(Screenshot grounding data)
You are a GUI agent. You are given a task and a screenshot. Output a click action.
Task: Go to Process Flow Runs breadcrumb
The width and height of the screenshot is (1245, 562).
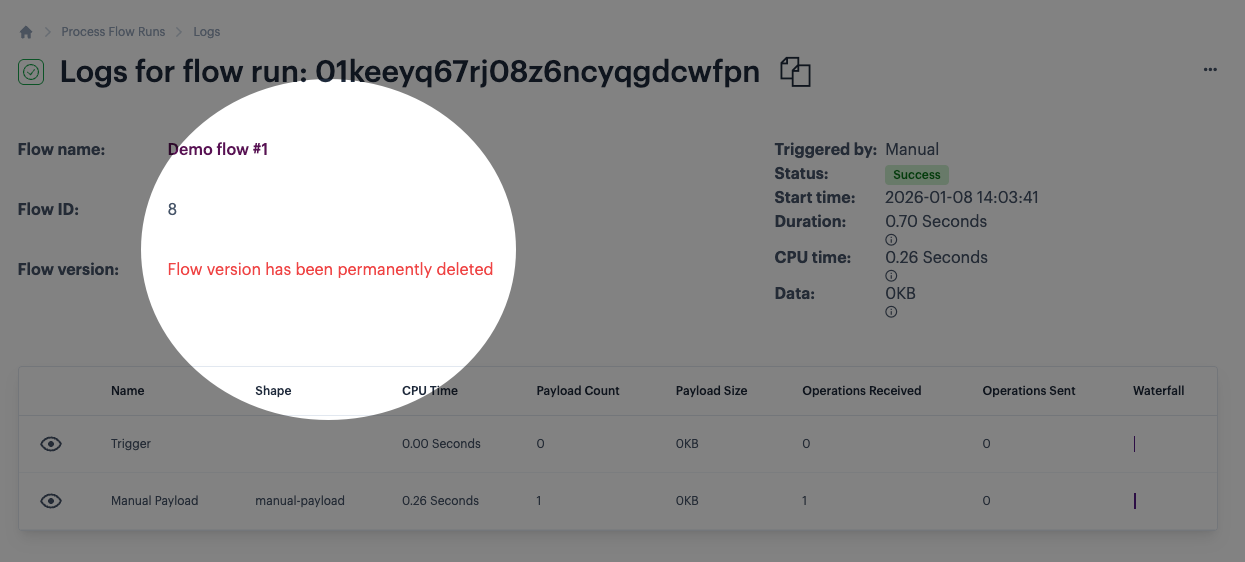pos(112,32)
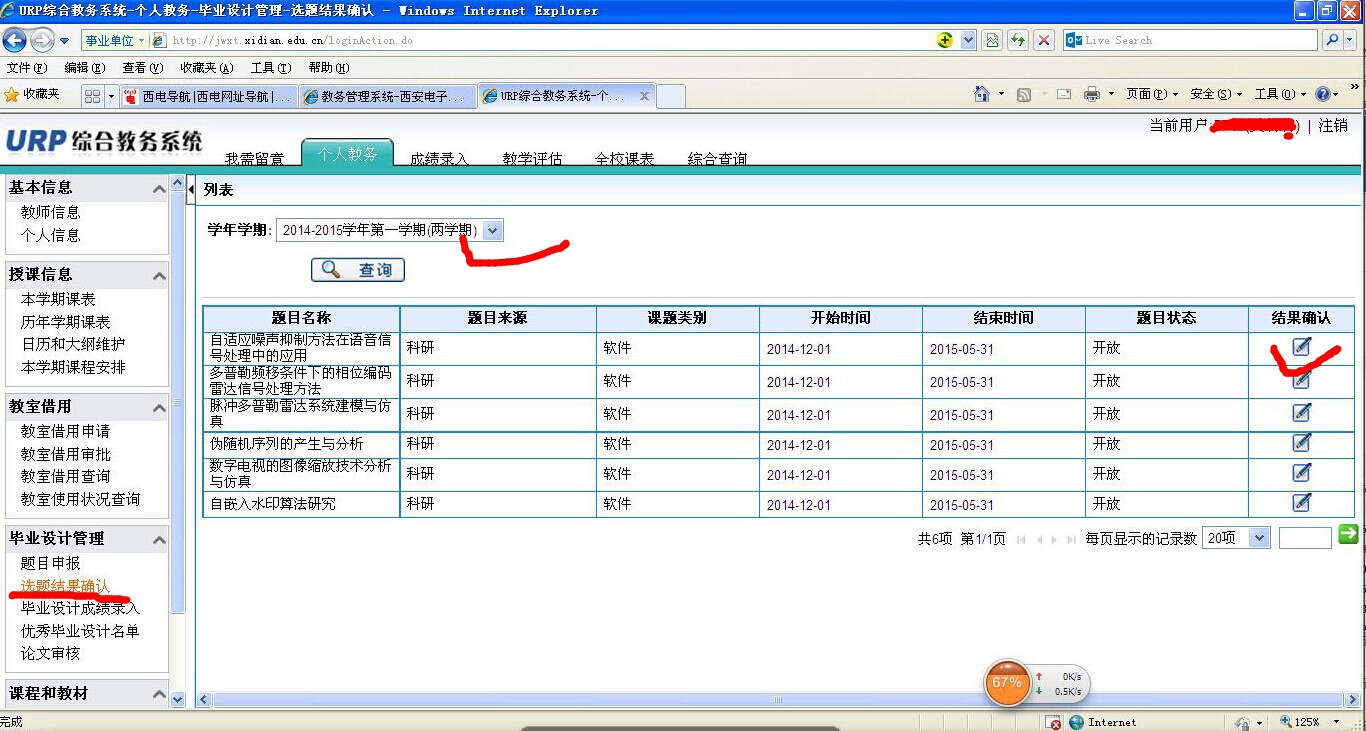Click the 注销 logout link
Viewport: 1366px width, 731px height.
(x=1333, y=126)
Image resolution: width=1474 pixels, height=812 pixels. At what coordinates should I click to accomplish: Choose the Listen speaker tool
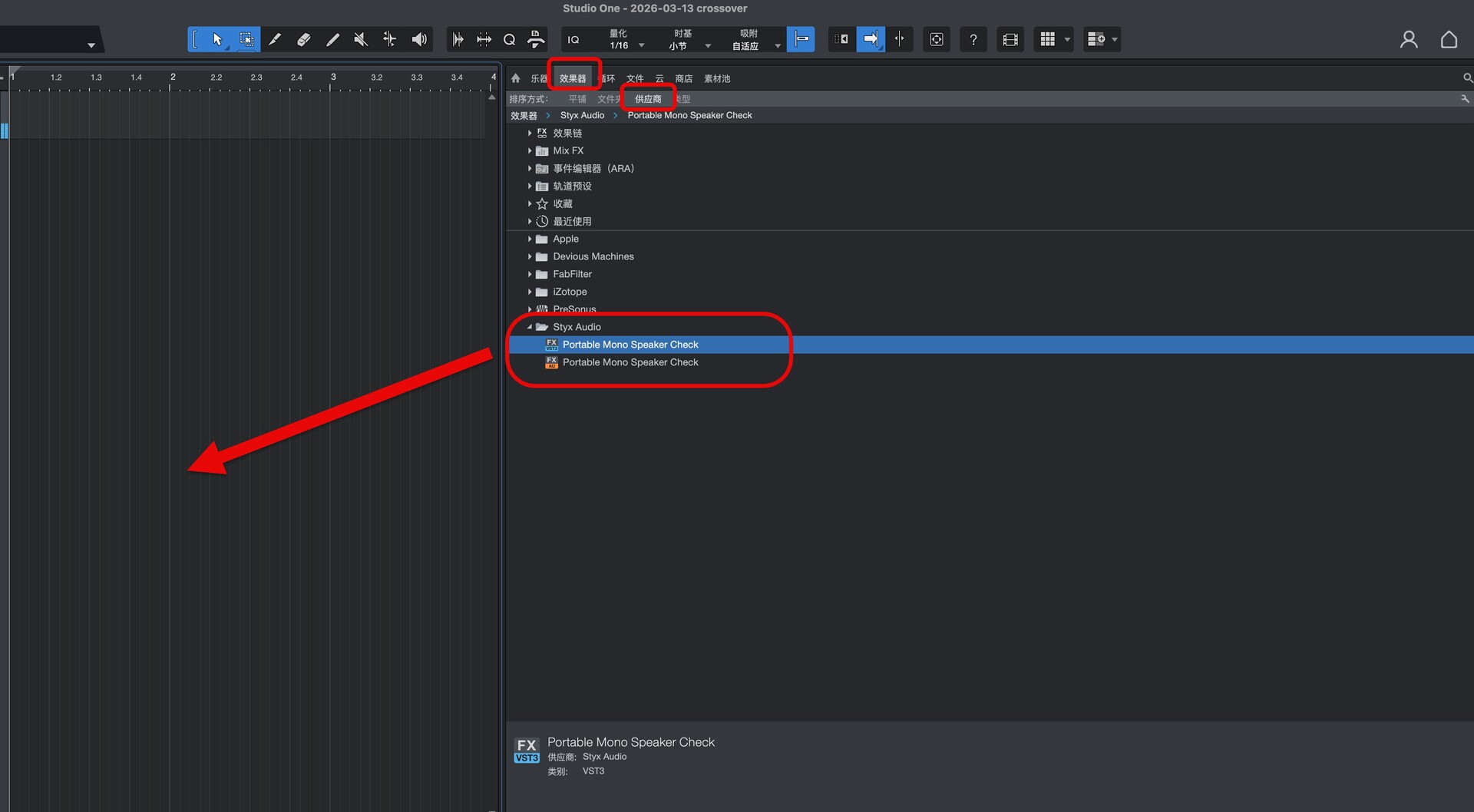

TRY IT.
All of the entries above are to be duplicated exactly, with every image left out.

YOUR SOLUTION.
You are a GUI agent. You are given a task and a screenshot. Output a click action.
Task: Go to Process Flow Runs breadcrumb
The width and height of the screenshot is (1245, 562).
pos(112,32)
Click the 注销 logout link
Viewport: 1366px width, 731px height.
(x=1333, y=126)
Image resolution: width=1474 pixels, height=812 pixels. At what coordinates should I click to accomplish: Choose the Listen speaker tool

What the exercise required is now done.